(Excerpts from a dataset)
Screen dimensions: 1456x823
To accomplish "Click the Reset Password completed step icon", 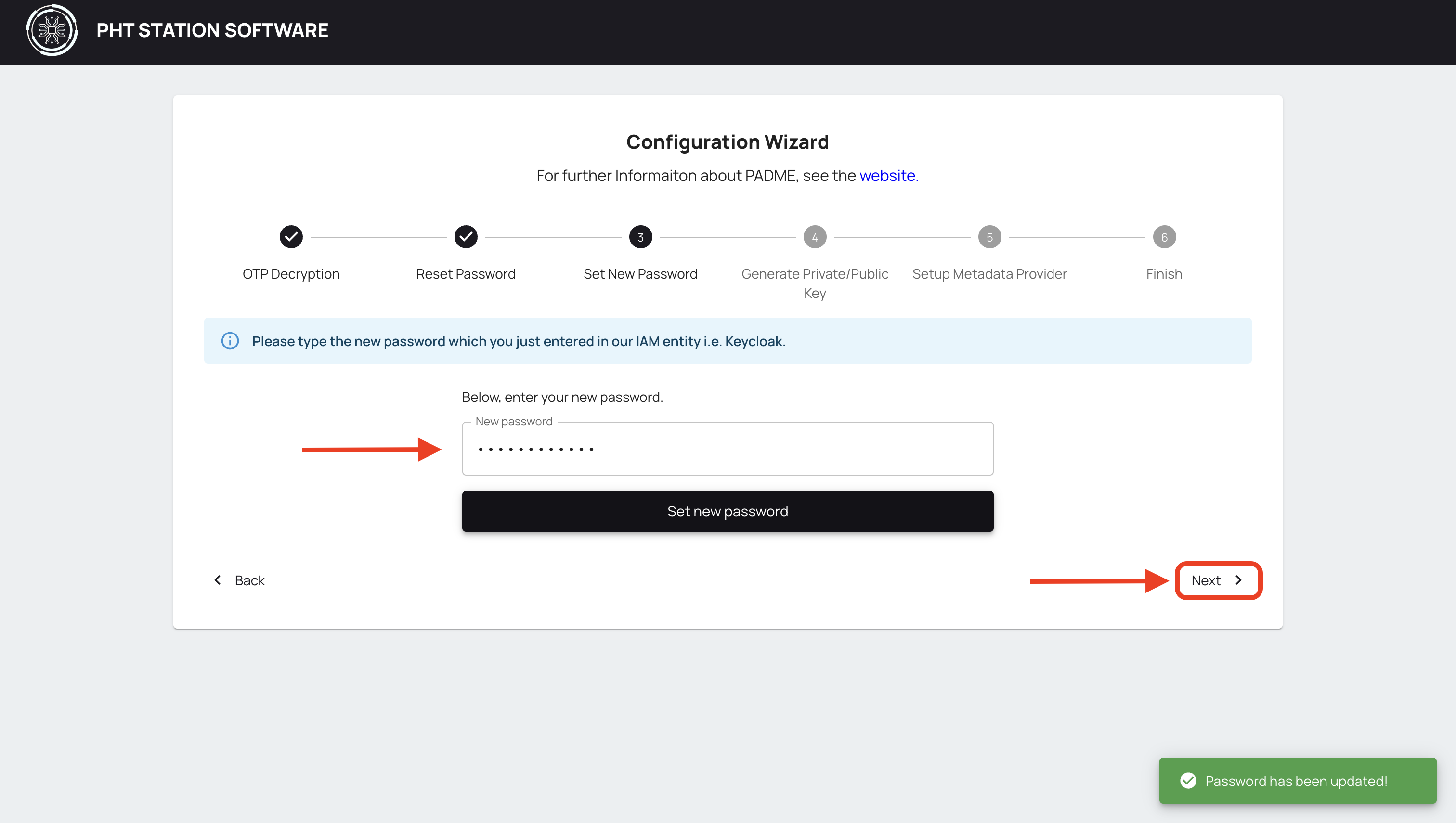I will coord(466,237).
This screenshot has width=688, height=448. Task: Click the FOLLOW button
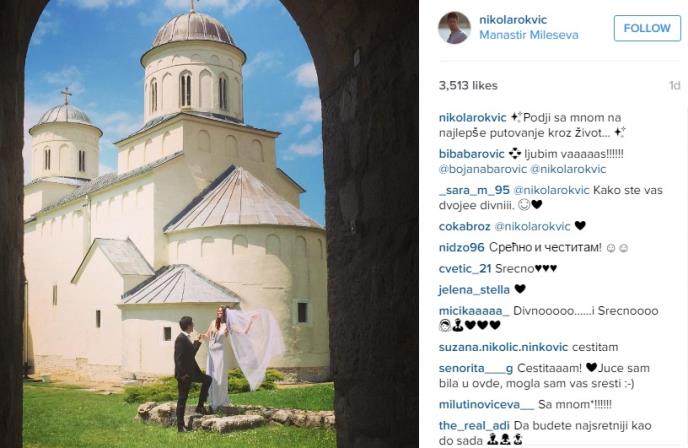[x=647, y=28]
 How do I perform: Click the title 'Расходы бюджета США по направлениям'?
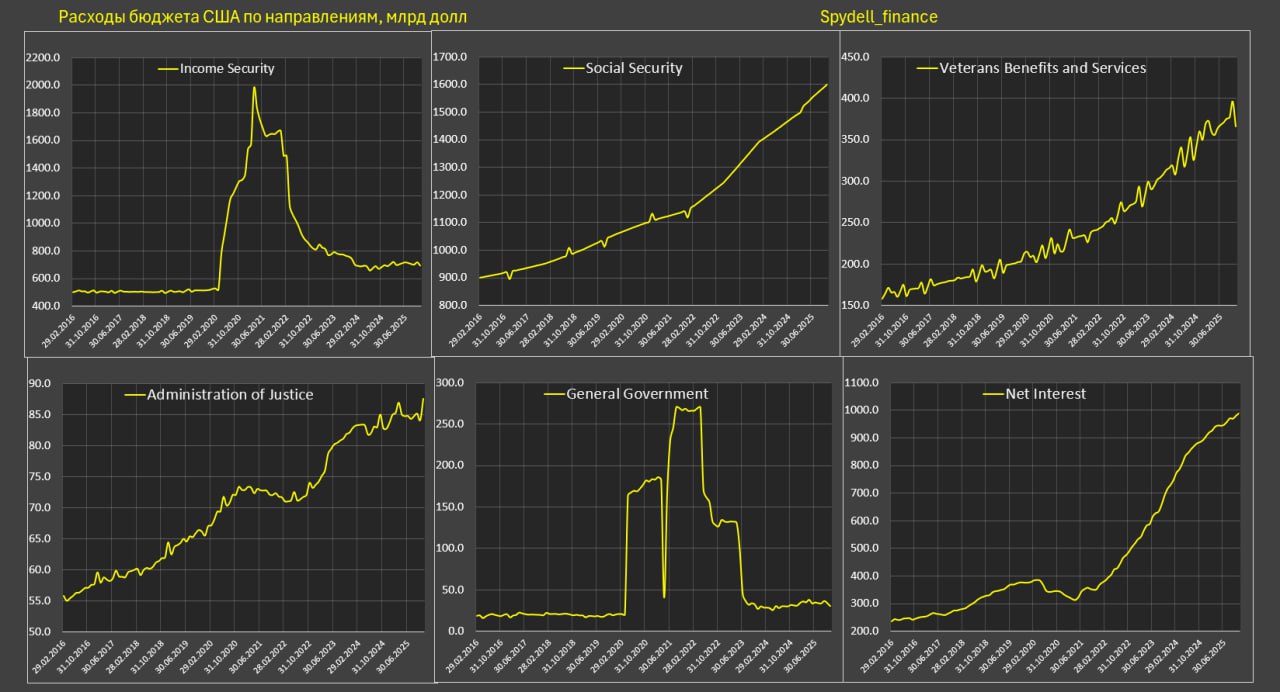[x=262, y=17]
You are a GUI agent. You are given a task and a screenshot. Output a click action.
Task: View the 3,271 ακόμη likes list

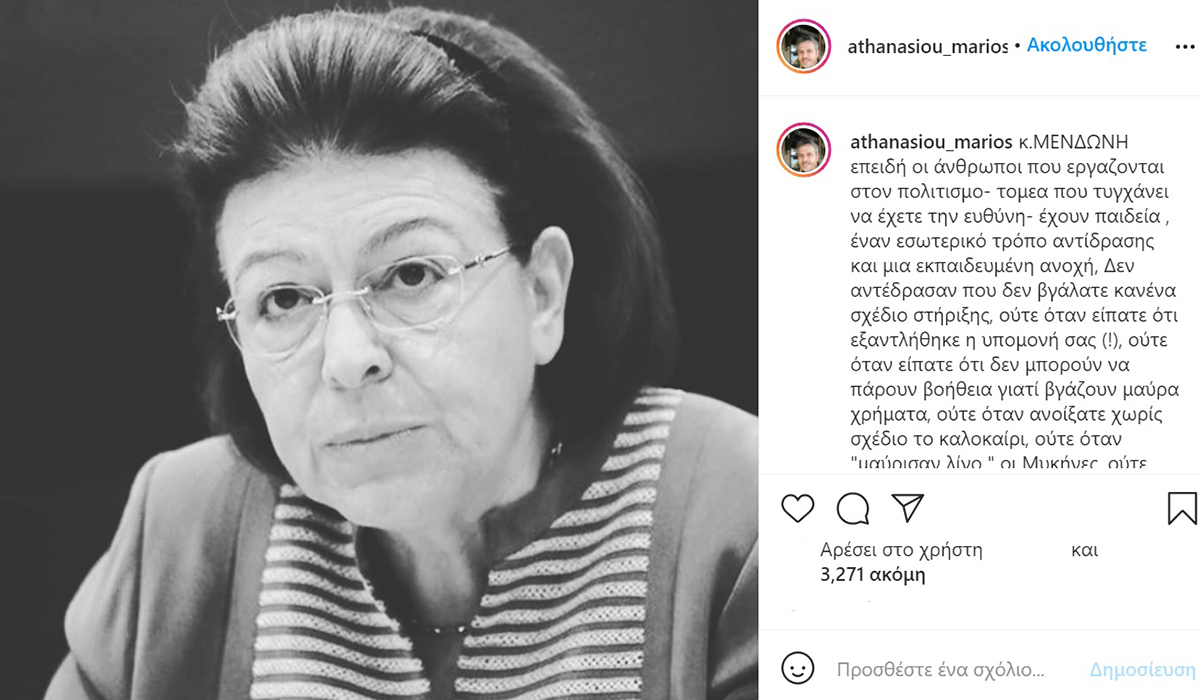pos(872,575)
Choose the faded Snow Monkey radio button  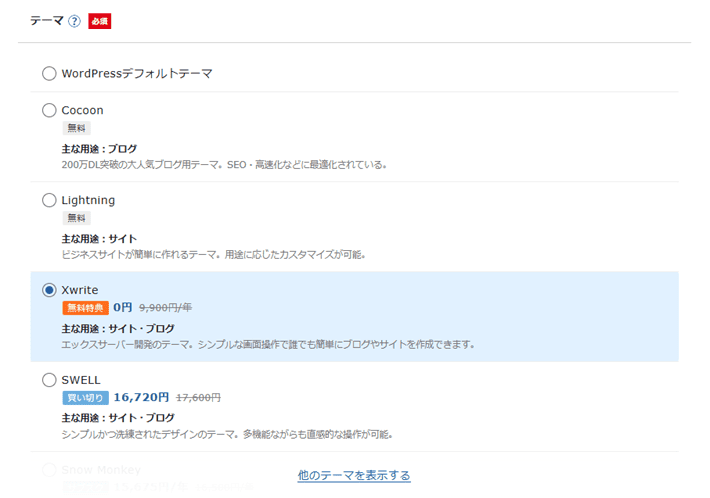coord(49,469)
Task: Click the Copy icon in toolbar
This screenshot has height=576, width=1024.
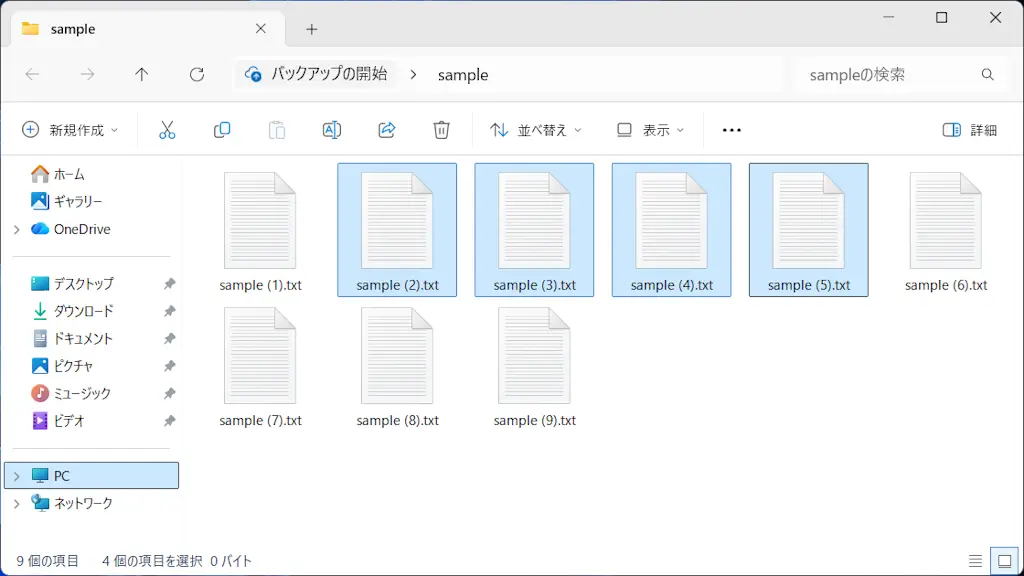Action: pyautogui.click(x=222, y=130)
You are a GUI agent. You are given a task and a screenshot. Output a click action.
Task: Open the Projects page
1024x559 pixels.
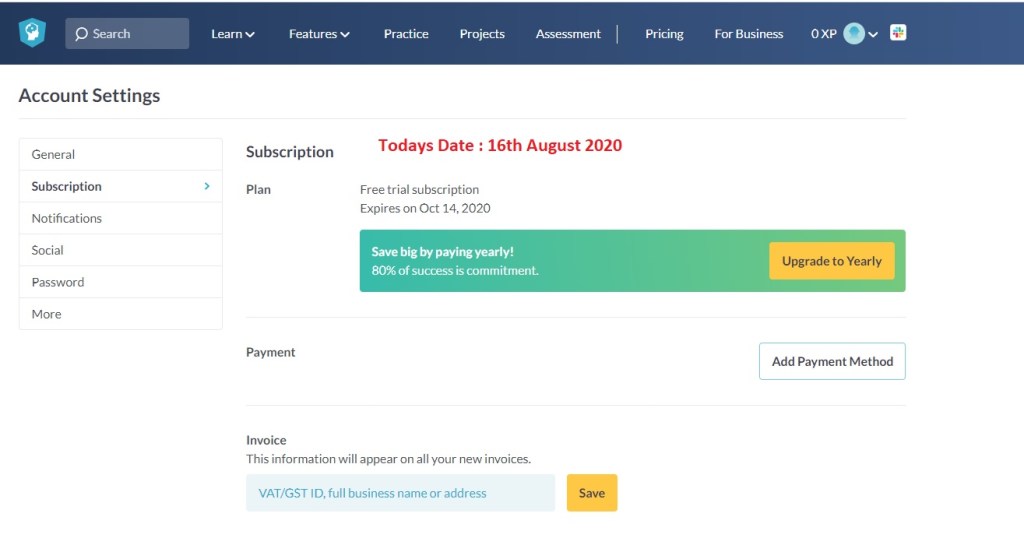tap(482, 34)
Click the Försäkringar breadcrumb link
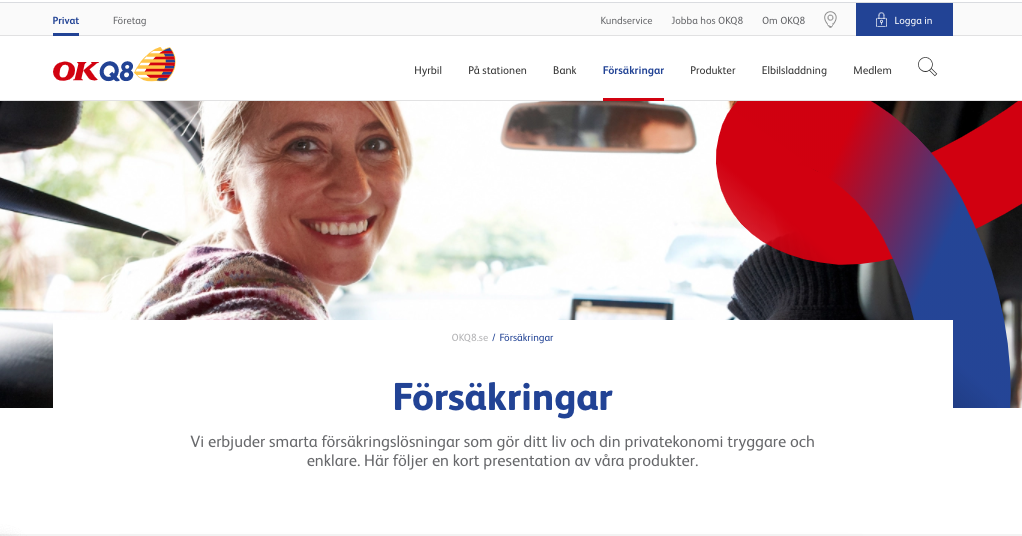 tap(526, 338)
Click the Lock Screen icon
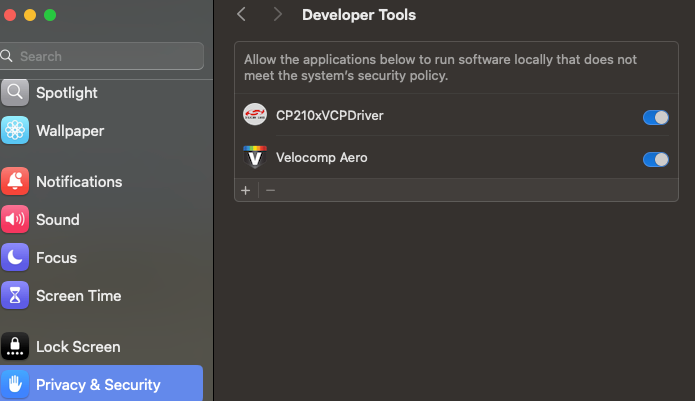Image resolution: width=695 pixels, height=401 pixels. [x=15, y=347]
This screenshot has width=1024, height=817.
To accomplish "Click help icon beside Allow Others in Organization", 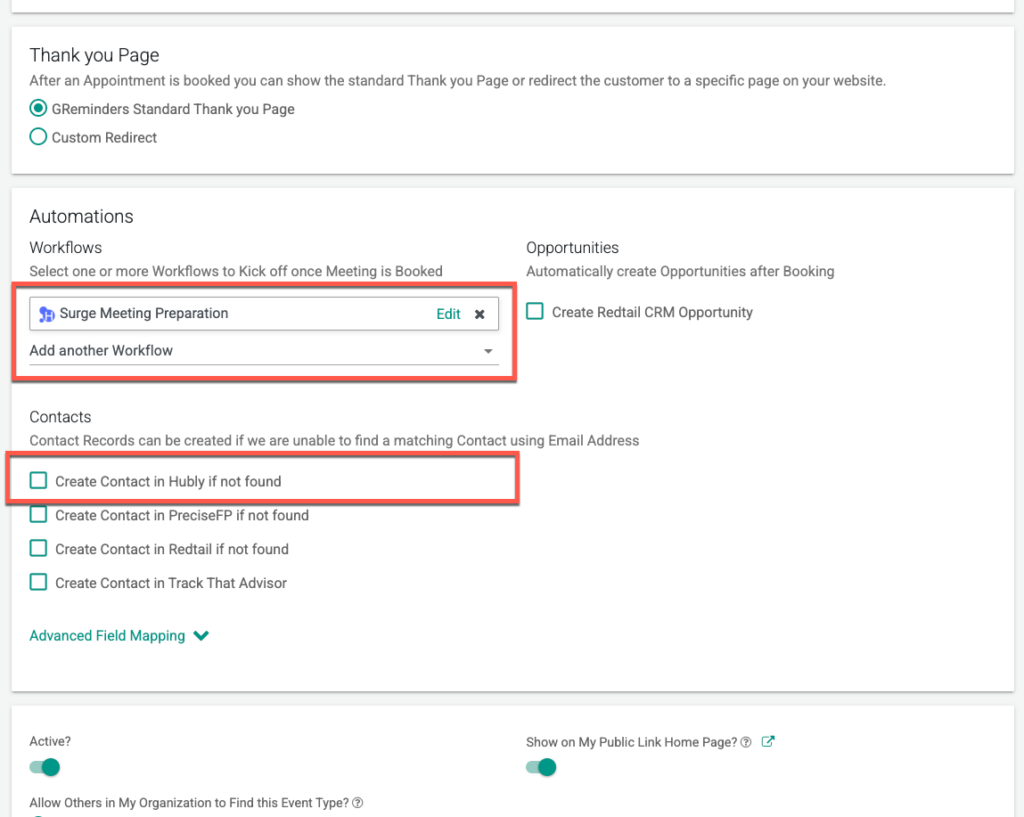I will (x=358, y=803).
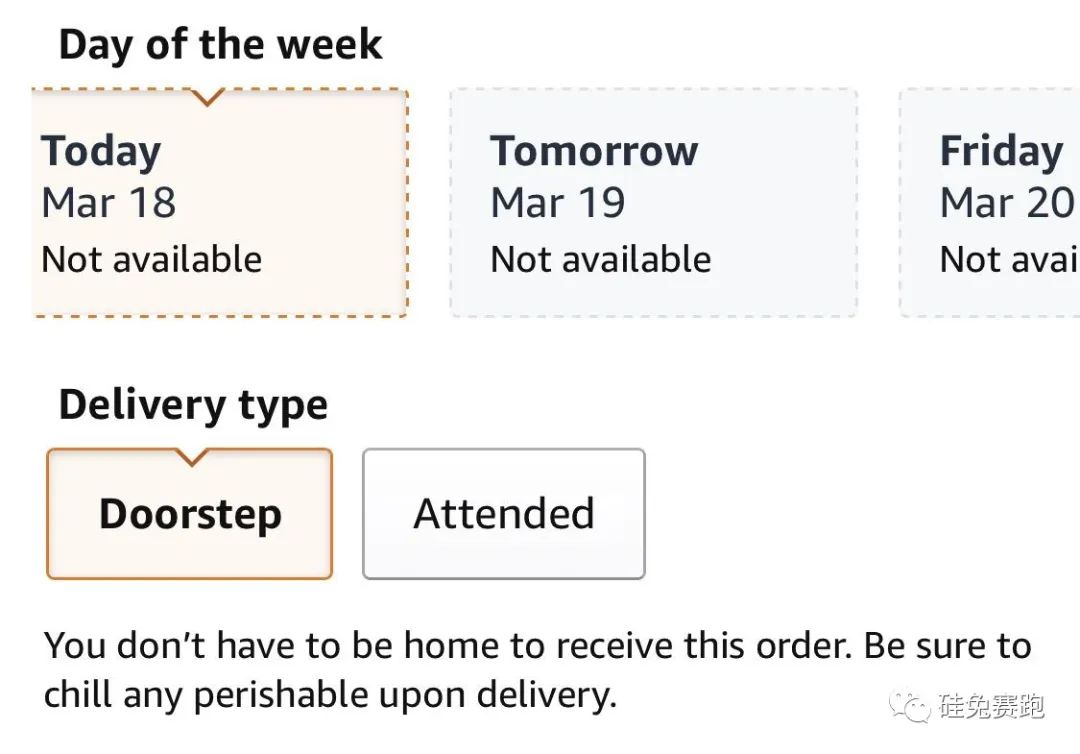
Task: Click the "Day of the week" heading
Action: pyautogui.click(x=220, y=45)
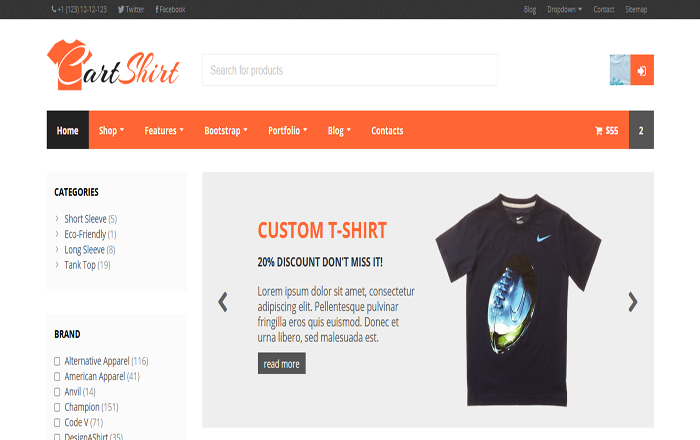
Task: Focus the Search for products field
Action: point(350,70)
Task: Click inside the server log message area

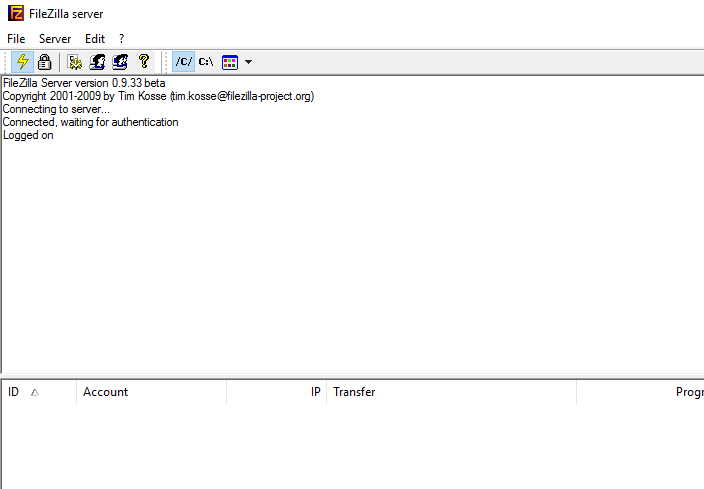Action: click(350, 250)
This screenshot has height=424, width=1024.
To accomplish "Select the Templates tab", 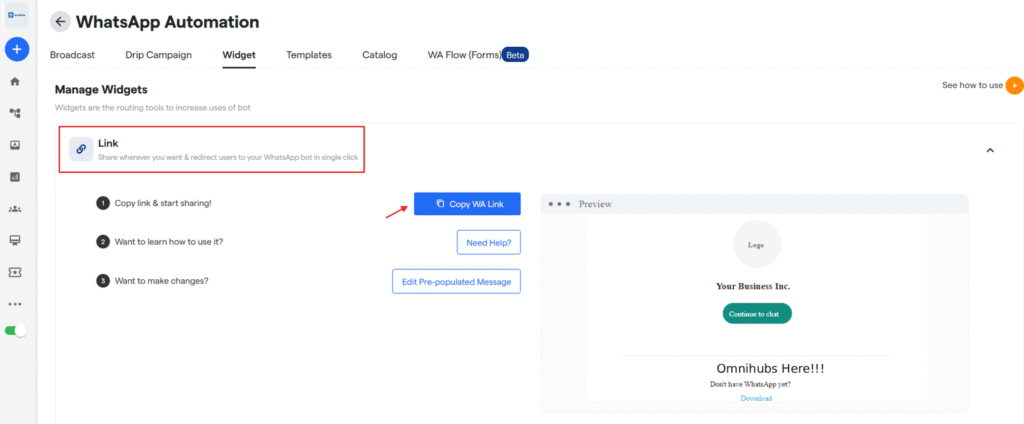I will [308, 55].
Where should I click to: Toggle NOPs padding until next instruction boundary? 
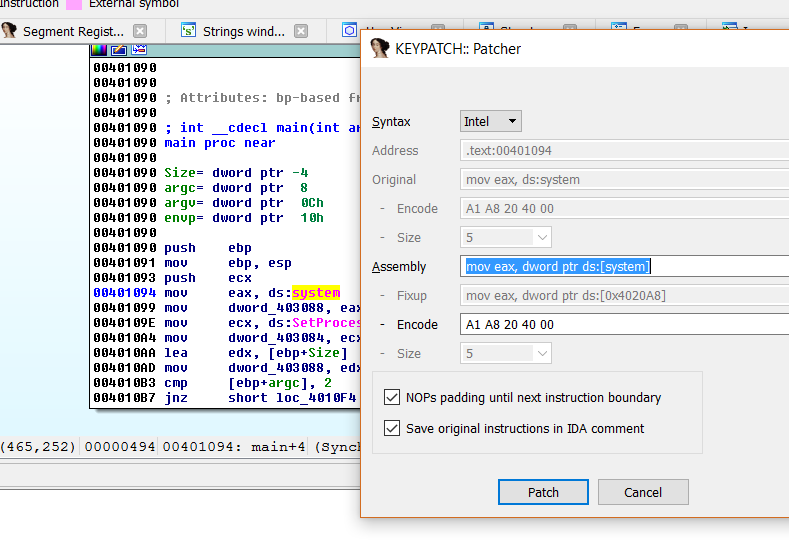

● Your objective: Every line above from the one with "1024x559 pixels." down to the one with "This screenshot has width=1024, height=817." must be written out exactly, and no picture may appear.

● Answer section:
1024x559 pixels.
tap(482, 34)
Click the Försäkringar breadcrumb link
 tap(526, 338)
Click the Lock Screen icon
Image resolution: width=695 pixels, height=401 pixels. [x=15, y=347]
This screenshot has width=1024, height=817.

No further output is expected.